# STATED EXERCISE
Offset every coordinate in the answers by 140, then write out again the lines from the one containing "Expand the Technology" up to and including the one containing "Task: Copy the canvas code", with the requests kept in place.
##### DATA EXCERPTS
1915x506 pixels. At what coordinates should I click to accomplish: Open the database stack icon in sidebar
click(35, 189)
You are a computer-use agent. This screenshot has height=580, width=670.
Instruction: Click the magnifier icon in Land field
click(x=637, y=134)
##########
##### DATA EXCERPTS
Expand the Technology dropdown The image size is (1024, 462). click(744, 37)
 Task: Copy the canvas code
##########
# CORRECT ANSWER
Expand the Technology dropdown The image size is (1024, 462). click(884, 177)
 Task: Copy the canvas code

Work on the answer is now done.